Hadoop Beginners Guide - How to Install





5.00/5 (10 votes)
Step by step procedure to install Hadoop 2.7.3 version on Ubuntu 16.04 operating system
Introduction
In my previous article, I tried to give an overview on Big Data and Hadoop. In this article, I will show you how to install Hadoop (single node cluster) on Ubuntu operating system. Windows users can also follow this article to install Ubuntu in a virtual machine and get the flavor of Hadoop. :)
Prerequisite of Hadoop
- JDK: The Java Development Kit (JDK) is a software development environment used for developing Java applications and applets. It includes the Java Runtime Environment (JRE), an interpreter/loader (java), a compiler (javac), an archiver (jar), a documentation generator (javadoc) and other tools needed in Java development. Since Hadoop framework is written in Java, it requires JDK.
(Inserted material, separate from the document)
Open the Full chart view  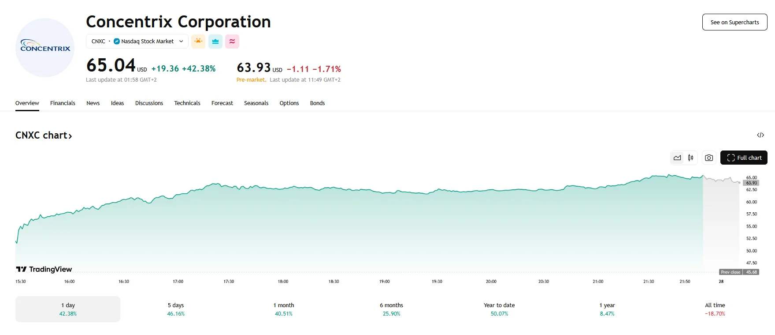[x=744, y=158]
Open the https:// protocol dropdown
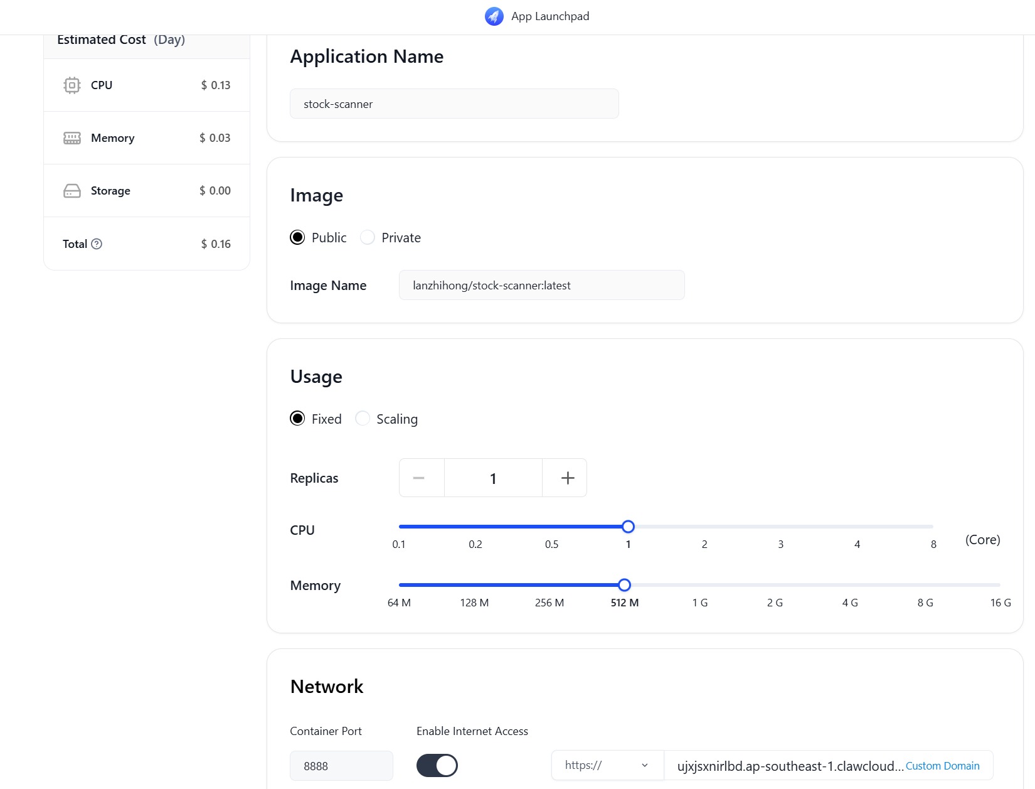The image size is (1035, 789). coord(606,765)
- SSH: SSH ("Secure SHell") is a protocol for securely accessing one computer from another. Despite the name, SSH allows you to run command line and graphical programs, transfer files, and even create secure virtual private networks over the Internet.
Install VMWare Player and Ubuntu Operating System
This step is for windows users only. Please skip this step if you already have Ubuntu system installed. Start from step "Install Java 8 JDK".
- Download VMWare Player from here
- Install VMWare Player
- Download Ubuntu from here
- Open VMWare Player
- Click on “Create a New Virtual Machine” which opens the following screen:
- Choose option “I will install the operating system later” and click on “Next” button which opens the following screen:
- Choose option “Linux” and select “Ubuntu 64-bit” from version dropdownlist and click on “Next” button to go to the next screen:
- Enter the name of virtual machine, set the location and click on “Next” button to go to the next screen:
- Set maximum disk size as 40 GB if you have enough disk space, choose option “Store virtual disk as a single file” and click on “Next” button which navigates to the next screen:
- Click on Customize Hardware if you have more than 4GB RAM:
- Select 2GB RAM and click on “Close” button. And then click on “Finish” button.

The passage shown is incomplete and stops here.